→ What this task involves:
Every line of the material that includes the word "screenshot" is to be shown.
· · · · · · ·
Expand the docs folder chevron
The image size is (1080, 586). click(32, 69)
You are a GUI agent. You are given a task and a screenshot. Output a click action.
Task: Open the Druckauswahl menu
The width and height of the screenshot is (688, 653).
· · · · · · ·
→ Result of this task:
You are a GUI agent. You are given a task and a screenshot. Output a click action.
The width and height of the screenshot is (688, 653).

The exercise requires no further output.